2. Did the First-tier Tribunal (and subsequently the Upper Tribunal and Court of Appeal) err in law by not concluding that the appellant’s acquisition (by licence in) and disposal (by licence out) of specified rights to distribute and/or exploit two films produced by Disney was inherently trading?

The Supreme Court refused Eclipse permission to appeal in relation to the substantive issue of whether they were trading for the purposes of the tax relief.

The Supreme Court allowed permission in relation to the costs issue and heard submissions in relation to the proper construction of the FTT (Tax Chambers) Rules (the FTT Rules), governing the practice and procedure to be followed by the First Tier Tribunal and, in particular, rules 2 (Overriding objective and parties’ obligation to co-operate with the Tribunal), 5 (Case management powers) and 10 (Orders for costs), in relation to the power to make orders in respect of costs.

Lord Neuberger gave the only judgment.
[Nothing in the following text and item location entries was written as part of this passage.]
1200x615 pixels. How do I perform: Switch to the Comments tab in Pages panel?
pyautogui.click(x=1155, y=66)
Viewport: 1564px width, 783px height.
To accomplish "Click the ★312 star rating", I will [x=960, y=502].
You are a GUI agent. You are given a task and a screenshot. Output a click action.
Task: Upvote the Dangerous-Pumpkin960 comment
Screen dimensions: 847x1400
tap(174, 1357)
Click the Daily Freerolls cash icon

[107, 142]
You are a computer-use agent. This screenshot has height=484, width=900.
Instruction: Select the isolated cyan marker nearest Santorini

He dismissed the argument that the FTT had made an order as to sharing of costs instead of paying costs because HMRC would in effect be paying Eclipse half its costs if the order did stand. He also dismissed the argument that the FTT had inherent powers to make orders as to costs under rule 5 which deals with bundle preparation as part of case management. He concluded with the proposition that Eclipse may have “a claim against the Revenue for £108,395.48 based on restitution, in the same way that a restitutionary claim may be made where services are performed under a contract which is for some reason unenforceable or void.” This comment, obiter dicta, confirms that Eclipse could pursue HMRC for these costs in a different forum.

Comment

This case has received significant media attention due to the involvement of high profile celebrities and the current tabloid focus on tax avoidance. The consequences of the Supreme Court decision to refuse permission to appeal on the substantive issue will be significant for those involved in the film finance scheme and others in similar schemes. The relevant members of Eclipse will now be taxed on income earned from the scheme without any relief for interest already paid. Participants in similar schemes will be left to decide whether to pursue the basis of challenge and suffer potential financial penalties or to seek settlement.